Have you started a new activity or got a new appliance?

Some seasonal activities use a lot of water, such as:

  • gardening, e.g. using a hose or sprinkler to water your plants
  • filling a paddling pool
  • using a hot tub.

Did you know?

  • Filling up a paddling pool could use up to 3,000 litres, which is the equivalent to 7,500 cups of tea!
  • Avoiding using sprinklers/hosepipes can save £300 year.
  • Using a hose with a trigger gun can save £210 per year.
  • Dripping taps can waste 5,500 litres a year. Fixing this could save you £7 a year. 

Has your household increased in size?

More people living in your home will increase the rate of water use. For example:

  • Guests staying over means more hand washes, showers and toilet trips.
  • A newborn – a baby requires constant washing of clothes and bibs and sterilising etc.
  • Students back from university – young people need privacy and the bathroom is often the only place they can get it. Just ensure they turn the water off when it’s not in use.

For further detail on the average cost for different sizes of household, please see the table below.

Do you live in a student house?

You and your housemates are likely to live independent lifestyles within a household – for example, doing separate clothes washes.

This type of routine increases the amount of water used and will likely lead to higher bills than a family household

Have you had building work or DIY done?

Building work and DIY can use a lot of water – e.g. activities like concreting, washing down areas, cleaning brushes and bleeding radiators.

Faulty plumbing, dripping tap or a water leak

If you think you may have a leak in your home follow these steps to help you find a leak and repair or report a leak.

A dripping tap can waste 15 litres a day or 5,500 litres a year, which is the equivalent of a bathtub of water a week. You can learn how to fix a dripping tap – in most cases, you simply need to change the washer which could save you £7 a year.

Push-button toilets commonly have undetected leaks. A leaky loo can waste up to 400 litres of water a day – fixing it can save you approximately £500 a year on your bills. So it can pay to know if your loo is leaking. Do you have a leaky loo?

Why is my bill higher than my neighbour’s?

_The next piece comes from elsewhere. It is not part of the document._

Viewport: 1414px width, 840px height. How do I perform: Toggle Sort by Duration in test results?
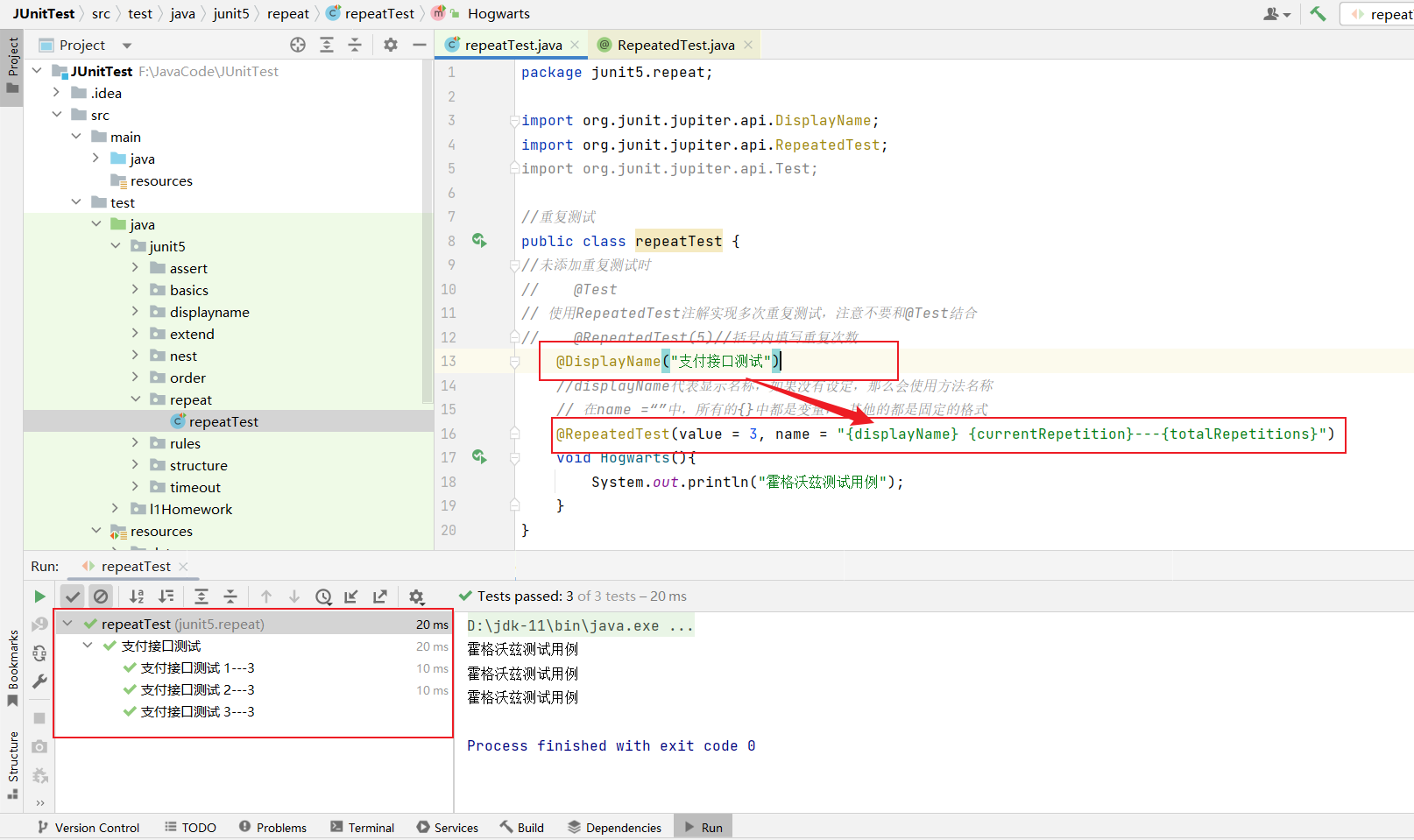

This may be due to one of the following:

  • Tariff – you may be on different tariffs.
  • Credit – they may have credit on their account and have had their payments lowered to account for this.
  • Different size household – they may have fewer people living in or visiting the house, leading to a lower rate of consumption.
  • Different routines – everyone has different ways of living and your neighbour’s activities may use less water, e.g. taking a quick shower rather than a bath.
  • Water-saving products – they may have invested in water-saving products to lower their usage and bill. Book a free water saving visit or request a save a flush bag.


Average water use and cost

We’ve put together the information below go give you an idea of an average household’s bill, and use of water and wastewater (that’s all the water that ends up in your drains and we need to take away from your home).

We’ve given you examples based on the number of people living in the home so it’s easier for you to make comparisons with your own situation. But do remember, these are averages so won’t be an exact match to your circumstances.

The figures are based on charges for the year April 2022 to March 2023.

Number of people in property 1 2 3 4 5 6
Estimated use per year (cubic metres) 65 100 135 160 180 200
Estimated use (litres per day) 178 274 370 438 493 548
Wastewater (cubic metres) 60.1 92.5 124.9 148.0 166.5 185.0
Water and wastewater
Average cost per year* £291 £409 £527 £612 £679 £747
Monthly instalments £24 £34 £44 £51 £57 £62
Water only
Average cost per year* £120 £174 £228 £267 £298 £329
Monthly instalments £10 £15 £19 £22 £25 £27
Wastewater only
Average cost per year* £171 £235 £299 £345 £382 £418
Monthly instalments £14 £20 £25 £29 £32 £35

Has your bill gone up?

While everyone’s been at home more, we’ve all been using more water – so your bill may have gone up. Using less water could reduce your costs.